# TASK SET
1. In the Evoque thread, translate the sentence "Sell the Rav and get the Evoque" into Spanish.
2. Answer these questions using the Evoque thread:
(a) What size are the wheels on the Jag?
(b) What does the first poster sometimes use the 4WD ability of the Rav to tow?
(c) Which car does Cadillacman suggest buying for the Missus?
3. Carry on the Evoque thread from the point where it stops.

# Range Rover Evoque. Am I mad ??



## ChuckH (Nov 23, 2006)

I at the moment am running two cars.. My beloved Jaguar XFS.....








And the Rav 4









Since buying the Rav I have hardly used the Jag.. The rav is a top range T180 model with a massive specification and is just a great car.. The only thing it lacks is an automatic transmission which is now becoming an issue as My wifes disability means She is sometime struggling with the clutch pedal in the Rav..
The Jag of course is an Automatic but The Wife will not drive it as She says its just to big and awkward to park .. Plus She feels I will go crackers when She scuffs those 20 inch wheels (She does have a point here )

So Im thinking of selling both of the above cars and going for a high spec 2.2 Diesel Range Rover Evoque...
I just cant make up My mind if I have lost the plot as I love the Jag but I am not using it hardly at all..

Answers on a postcard please ...

Edited to add that occasionally I use the 4WD ability of the Rav to tow the jet-ski up the slippery slipway and living on the East coast of Scotland means the 4WD is desirable if We have another winter like the last two ......


----------



## hoikey (Mar 9, 2011)

The evoque is awesome. Do it


----------



## [email protected] (Dec 21, 2005)

:lol:
You really dont keep your cars to long eh Chuck 

Mate im loving the Jag! I do want one of these for the next car, toss up between that and another 335d from what i have now, or maybe a 535d.

I like the power!:thumb:


----------



## amiller (Jan 1, 2009)

Very capable 4x4.
Luxurious Saloon.

Evoque could just be both in 1. Certainly makes sense.


----------



## Cadillacman (Jul 18, 2011)

Not knowing anything about your financial status but..........

Sell the Rav and get the Evoque

then...

Sell the XFS and get the XJ Supersport......


Buy a Chevrolet Matiz for the Missus 

.


----------



## Skodaw (Mar 19, 2006)

For the last few weeks on the way home (m53) ive seen a motorcade of 5 or 6 - they look awesome.


----------



## Nanoman (Jan 17, 2009)

get the evoque!


----------



## Deano (Jul 7, 2006)

amiller said:


> Very capable 4x4.
> Luxurious Saloon.
> 
> Evoque could just be both in 1. Certainly makes sense.


what he said. :lol:


----------



## Ninja59 (Feb 17, 2009)

im not convinced tbh by the evoque, why not sell both and get a proper RR?


----------



## ChuckH (Nov 23, 2006)

autobrite-direct said:


> :lol:
> You really dont keep your cars to long eh Chuck
> 
> Mate im loving the Jag! I do want one of these for the next car, toss up between that and another 335d from what i have now, or maybe a 535d.

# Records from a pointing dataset
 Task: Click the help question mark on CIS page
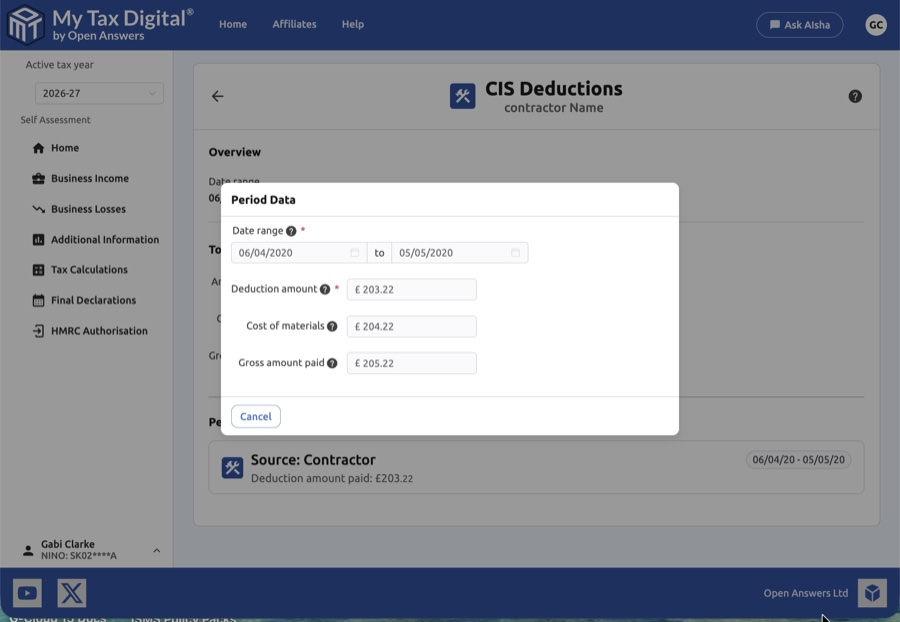pyautogui.click(x=855, y=96)
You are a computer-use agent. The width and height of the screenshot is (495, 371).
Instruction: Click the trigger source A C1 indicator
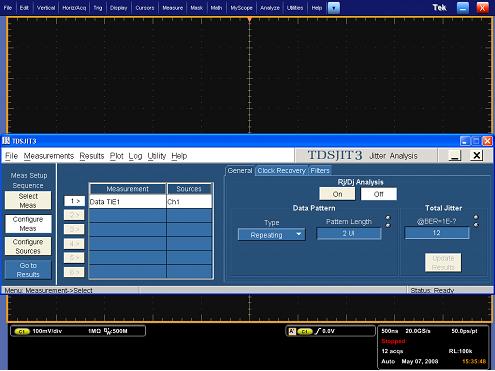pyautogui.click(x=300, y=331)
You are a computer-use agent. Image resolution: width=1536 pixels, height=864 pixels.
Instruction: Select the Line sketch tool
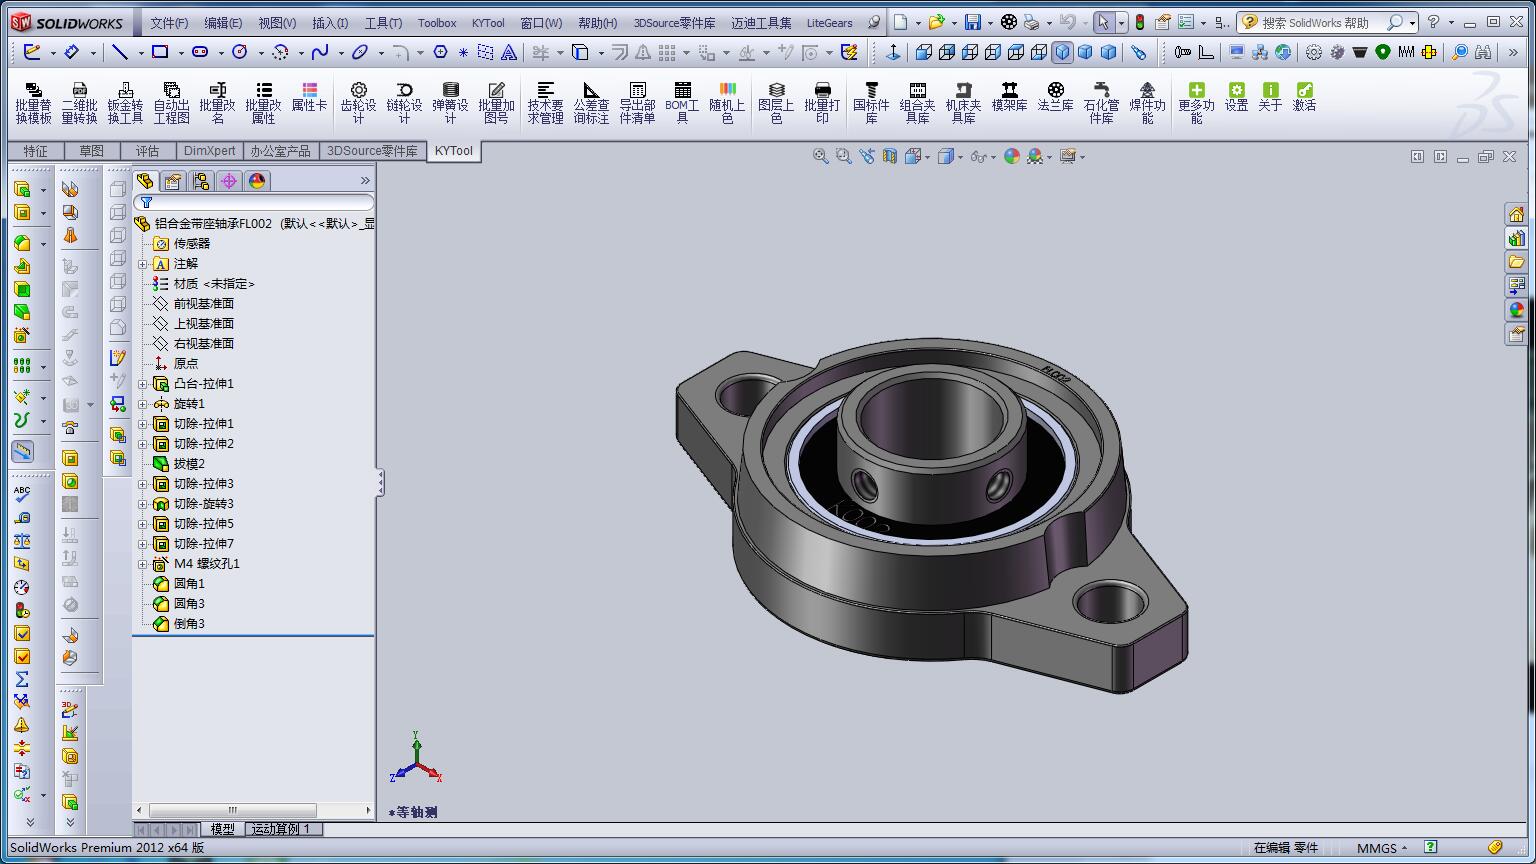(120, 52)
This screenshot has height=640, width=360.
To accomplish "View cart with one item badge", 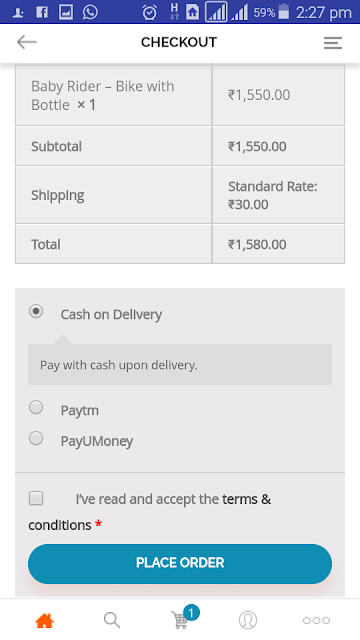I will 182,618.
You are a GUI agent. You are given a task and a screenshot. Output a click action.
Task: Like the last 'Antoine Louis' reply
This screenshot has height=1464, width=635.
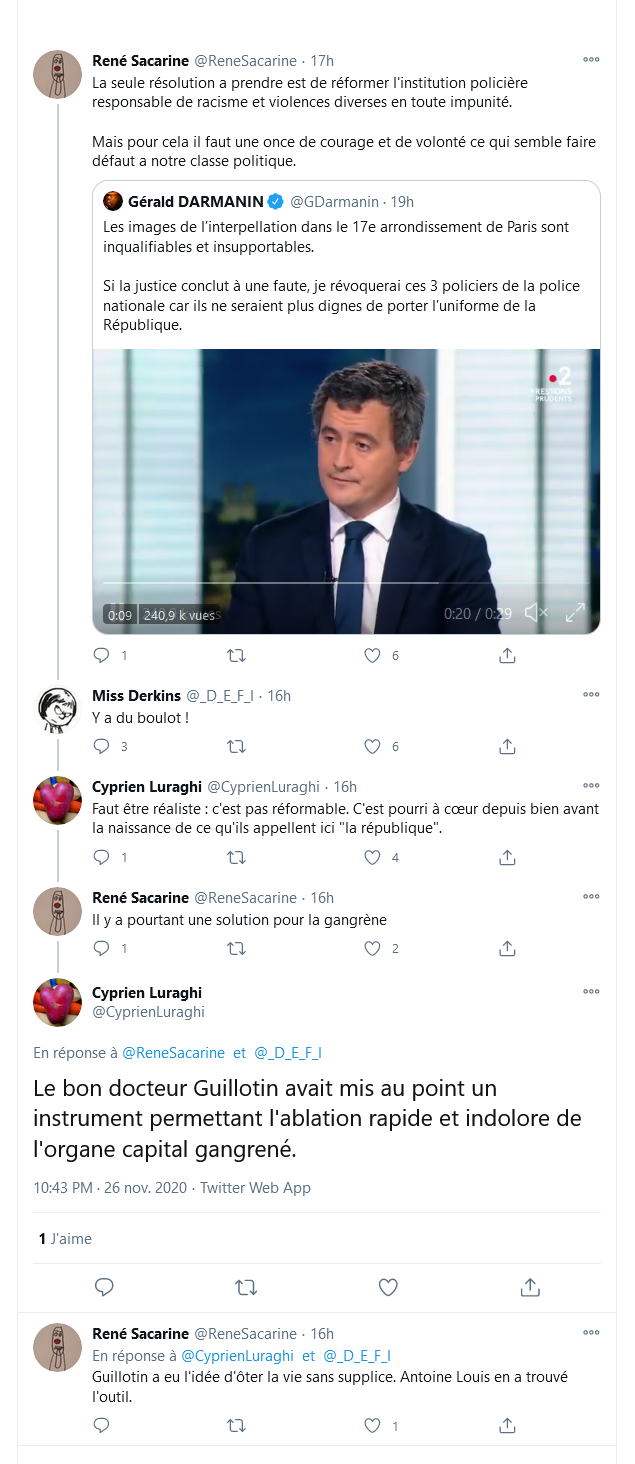[372, 1425]
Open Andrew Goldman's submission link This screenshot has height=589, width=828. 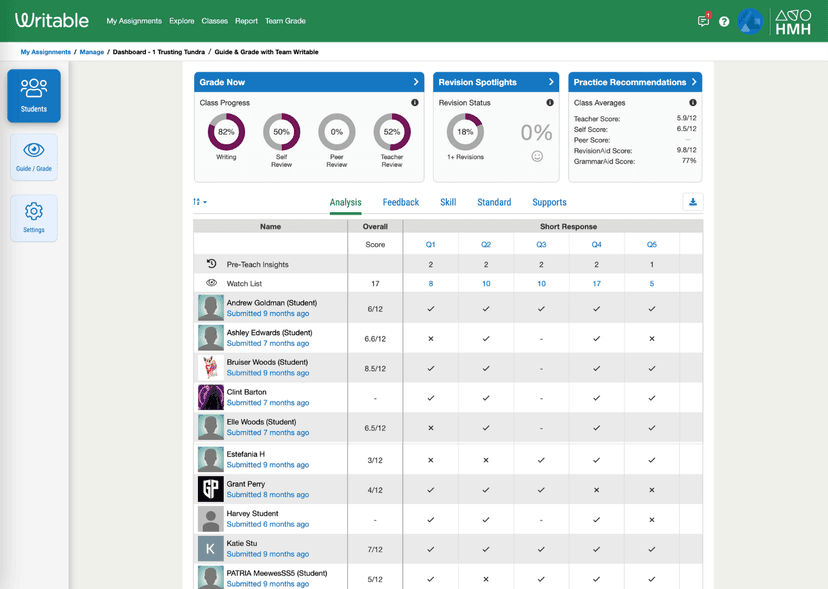(267, 314)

# ANSWERS TO EACH TASK
1. Vende el Rav y cómprate el Evoque.

2.
(a) 20 inch
(b) The jet-ski, up the slippery slipway
(c) A Chevrolet Matiz

3.
> ...


Mark. You should buy My one ... It has a Spires remap It has 305 BHP and 675 NM of torque !! Plus fantastic and I genuinely do mean fantastic MPG ! Mate whatever just drive one before you buy another BM........


----------



## Deano (Jul 7, 2006)

not sure if I like this one or not

http://www.autoguide.com/auto-news/...ange-rover-evoque-teased-by-project-kahn.html


----------



## Reggie-Z4 (Mar 7, 2011)

Get the evoque!!


----------



## ChuckH (Nov 23, 2006)

Ninja59 said:


> im not convinced tbh by the evoque, why not sell both and get a proper RR?


Right this may sound strange but its how it is .. Wifey will not drive the Jag as She says it is to big... She will happily drive the Rav but is struggling with the gears or the clutch to be exact..
The high driving position of the Rav and the ability to see all four corners of the car gives Her the confidence to happily drive it. Despite it has no reverse sensors or reverse camera. (The XF has both)
We are doing a high mileage in the Rav and getting 40+ MPG.
A full size RR would not only be just that bit to large but the MPG on those is woefull So it has to be something like the Evoque ..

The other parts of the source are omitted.